Federal Judge William H. Orrick announced Wednesday that the Oakland Police Department (OPD) has completed all 51 reform conditions in the settlement agreement — for the first time in 23 years under federal supervision — and opened the path to ending federal oversight on September 29, 2026, if OPD maintains compliance.
OPD was placed under federal oversight beginning in 2003 following the scandal involving a group of officers known as "the Riders" who were accused of false arrests, falsifying reports, planting evidence, and racial discrimination. The city and OPD agreed to pay nearly 11 million dollars and implement reforms ordered by the court, according to KQED.
Federal Monitor Robert S. Warshaw confirmed in a report dated May 22, 2026 that OPD had achieved compliance with all 51 provisions. Mayor Barbara Lee was present at the hearing and committed to preventing any backsliding. Plaintiff's attorney John Burris emphasized: what has been achieved must be sustainable for the next 25 years, not just for today.
What has been achieved is not just for today — even though it took over 20 years — but for the next 25 years.
Analysis
The last time OPD escaped federal scrutiny has never happened before — and that is the true weight of this ruling.
Twenty-three years of oversight is an unusually long period even by the standards of federal police reform litigation. By comparison, the Los Angeles Police Department was placed under a similar settlement agreement beginning in 2001 and exited in 2013 — that is, 12 years. OPD took nearly twice that long, reflecting a much deeper level of systemic dysfunction.
But "clearing the path" is not the same as "ending" oversight. Orrick set clear conditions: OPD must maintain compliance until September 29, 2026. OPD's own history — multiple leadership changes, multiple new scandals emerging throughout the monitoring period — shows that the risk of backsliding is real.
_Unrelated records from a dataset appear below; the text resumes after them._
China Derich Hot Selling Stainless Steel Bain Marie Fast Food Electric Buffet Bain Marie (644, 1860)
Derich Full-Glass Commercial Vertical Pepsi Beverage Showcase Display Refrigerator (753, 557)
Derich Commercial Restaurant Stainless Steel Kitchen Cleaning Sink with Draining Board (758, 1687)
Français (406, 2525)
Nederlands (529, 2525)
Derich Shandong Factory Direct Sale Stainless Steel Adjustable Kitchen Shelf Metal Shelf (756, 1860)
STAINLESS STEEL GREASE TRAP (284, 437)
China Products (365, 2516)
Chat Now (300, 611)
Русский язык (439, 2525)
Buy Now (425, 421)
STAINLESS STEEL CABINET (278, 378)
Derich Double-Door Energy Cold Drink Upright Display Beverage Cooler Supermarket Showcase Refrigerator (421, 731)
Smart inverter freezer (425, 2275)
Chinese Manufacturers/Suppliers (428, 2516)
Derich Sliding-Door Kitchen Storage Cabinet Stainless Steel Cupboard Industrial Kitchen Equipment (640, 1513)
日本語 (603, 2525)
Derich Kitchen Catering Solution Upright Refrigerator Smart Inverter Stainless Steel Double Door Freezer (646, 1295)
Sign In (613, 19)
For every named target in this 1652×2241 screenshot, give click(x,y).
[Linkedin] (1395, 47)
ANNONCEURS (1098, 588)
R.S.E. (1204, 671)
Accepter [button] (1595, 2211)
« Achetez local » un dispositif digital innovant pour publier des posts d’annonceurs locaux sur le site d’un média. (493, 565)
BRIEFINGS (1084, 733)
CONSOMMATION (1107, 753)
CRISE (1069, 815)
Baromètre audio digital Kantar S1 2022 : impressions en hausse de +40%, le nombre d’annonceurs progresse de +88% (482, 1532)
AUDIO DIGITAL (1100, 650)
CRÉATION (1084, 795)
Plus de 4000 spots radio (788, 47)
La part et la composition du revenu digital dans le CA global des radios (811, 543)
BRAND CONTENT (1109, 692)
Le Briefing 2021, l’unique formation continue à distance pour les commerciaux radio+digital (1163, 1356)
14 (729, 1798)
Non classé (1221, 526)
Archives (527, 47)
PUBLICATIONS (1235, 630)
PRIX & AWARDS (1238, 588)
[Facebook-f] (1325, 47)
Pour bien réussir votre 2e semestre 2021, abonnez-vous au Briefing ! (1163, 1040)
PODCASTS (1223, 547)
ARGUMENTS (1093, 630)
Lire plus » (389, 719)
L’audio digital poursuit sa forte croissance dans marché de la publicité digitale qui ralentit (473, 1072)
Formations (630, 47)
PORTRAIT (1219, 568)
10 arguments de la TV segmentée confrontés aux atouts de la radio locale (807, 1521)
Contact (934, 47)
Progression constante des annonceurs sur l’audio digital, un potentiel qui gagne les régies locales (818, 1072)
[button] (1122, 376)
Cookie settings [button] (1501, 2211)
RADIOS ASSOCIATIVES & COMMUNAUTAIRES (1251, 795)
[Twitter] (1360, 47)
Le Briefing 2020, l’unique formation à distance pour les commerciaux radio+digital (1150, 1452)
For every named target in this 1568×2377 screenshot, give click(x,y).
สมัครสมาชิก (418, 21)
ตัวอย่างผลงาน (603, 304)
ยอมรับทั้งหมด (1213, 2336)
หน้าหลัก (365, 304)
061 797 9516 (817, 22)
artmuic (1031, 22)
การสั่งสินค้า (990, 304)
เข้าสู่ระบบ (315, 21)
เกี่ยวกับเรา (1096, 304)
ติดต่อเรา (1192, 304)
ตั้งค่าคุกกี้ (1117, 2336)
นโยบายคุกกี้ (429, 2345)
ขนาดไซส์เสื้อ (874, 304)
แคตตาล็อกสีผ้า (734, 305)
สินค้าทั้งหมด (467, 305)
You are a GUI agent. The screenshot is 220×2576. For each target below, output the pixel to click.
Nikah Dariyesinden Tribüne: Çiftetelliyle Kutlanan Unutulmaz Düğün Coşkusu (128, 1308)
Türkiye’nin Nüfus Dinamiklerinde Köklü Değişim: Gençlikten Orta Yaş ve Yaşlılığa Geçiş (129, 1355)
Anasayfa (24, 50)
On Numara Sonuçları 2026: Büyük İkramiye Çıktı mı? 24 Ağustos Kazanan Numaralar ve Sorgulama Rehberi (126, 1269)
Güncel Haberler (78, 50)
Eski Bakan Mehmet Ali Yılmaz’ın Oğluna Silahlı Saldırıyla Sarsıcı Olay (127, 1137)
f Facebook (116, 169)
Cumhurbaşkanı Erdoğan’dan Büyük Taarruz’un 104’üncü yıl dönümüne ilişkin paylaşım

Attorney Jim Chanin raised an unresolved issue: whether there is racial bias in internal discipline. This is not a minor detail — it goes to the heart of why the "Riders" lawsuit came about. If OPD exits oversight while that gap remains, Orrick's ruling will be ethically challenged, even if legally sound.
Mayor Barbara Lee — who won her mayoral seat in 2024 partly on promises of police reform — now has the opportunity to turn that commitment into a concrete legacy. But the political pressure to declare "victory" prematurely may be the greatest risk to sustained compliance.
Diaspora Impact
The Vietnamese community in the Bay Area — concentrated in Oakland, San Jose, and surrounding areas of Alameda County — has two direct points of intersection with this ruling.
First, Vietnamese small business owners in Oakland and the East Bay have long reflected distrust of OPD in handling theft and crime targeting Asian business establishments. If OPD maintains reform standards — particularly regarding complaint investigation and fair discipline — this community will have a stronger legal foundation to demand specific accountability from the police department.
Second, first-generation elderly refugee residents living in low-cost housing complexes in Oakland and Fruitvale — where violent crime rates are higher than the city average — will closely monitor whether the end of oversight in September 2026 comes with sustained patrol resources or not.